Records from a collection
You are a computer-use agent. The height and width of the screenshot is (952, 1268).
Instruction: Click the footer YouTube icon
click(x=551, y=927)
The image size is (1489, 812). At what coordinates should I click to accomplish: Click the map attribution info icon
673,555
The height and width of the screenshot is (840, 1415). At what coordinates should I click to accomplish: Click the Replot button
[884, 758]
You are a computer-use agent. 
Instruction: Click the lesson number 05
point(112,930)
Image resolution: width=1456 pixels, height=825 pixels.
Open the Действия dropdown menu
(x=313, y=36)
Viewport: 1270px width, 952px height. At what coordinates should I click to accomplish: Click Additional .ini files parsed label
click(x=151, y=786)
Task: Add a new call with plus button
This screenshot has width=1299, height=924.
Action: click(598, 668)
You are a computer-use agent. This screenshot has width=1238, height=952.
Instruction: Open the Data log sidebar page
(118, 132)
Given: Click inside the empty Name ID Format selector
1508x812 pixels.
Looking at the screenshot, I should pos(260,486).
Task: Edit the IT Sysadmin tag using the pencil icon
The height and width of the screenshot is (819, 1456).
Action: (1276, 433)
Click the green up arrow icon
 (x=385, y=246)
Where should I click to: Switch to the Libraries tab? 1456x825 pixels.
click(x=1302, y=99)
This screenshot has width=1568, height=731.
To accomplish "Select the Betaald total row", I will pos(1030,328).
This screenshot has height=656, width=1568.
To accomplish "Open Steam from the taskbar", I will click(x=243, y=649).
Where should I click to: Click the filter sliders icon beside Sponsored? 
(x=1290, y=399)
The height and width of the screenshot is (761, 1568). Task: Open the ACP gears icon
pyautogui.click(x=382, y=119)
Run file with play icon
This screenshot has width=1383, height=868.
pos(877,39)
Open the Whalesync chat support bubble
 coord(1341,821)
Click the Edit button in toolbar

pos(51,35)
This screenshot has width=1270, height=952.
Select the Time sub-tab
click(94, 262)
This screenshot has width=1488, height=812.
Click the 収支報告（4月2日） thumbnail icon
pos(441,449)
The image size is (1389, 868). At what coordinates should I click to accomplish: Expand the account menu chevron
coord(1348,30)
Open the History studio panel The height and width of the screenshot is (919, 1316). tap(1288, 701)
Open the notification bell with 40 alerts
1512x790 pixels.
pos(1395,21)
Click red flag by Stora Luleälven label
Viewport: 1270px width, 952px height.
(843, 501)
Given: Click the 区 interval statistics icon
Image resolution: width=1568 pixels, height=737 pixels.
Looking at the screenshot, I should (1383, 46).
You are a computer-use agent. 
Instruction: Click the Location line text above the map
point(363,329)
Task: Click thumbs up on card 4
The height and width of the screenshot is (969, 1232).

* WHAT THIS TASK INVOLVES: Which lines of the data above contain "computer"? Copy each one.

* ANSWER BELOW:
You are a computer-use agent. The height and width of the screenshot is (952, 1268).
You are a computer-use agent. 
You are a computer-use agent. This screenshot has width=1238, height=952.
You are a computer-use agent. 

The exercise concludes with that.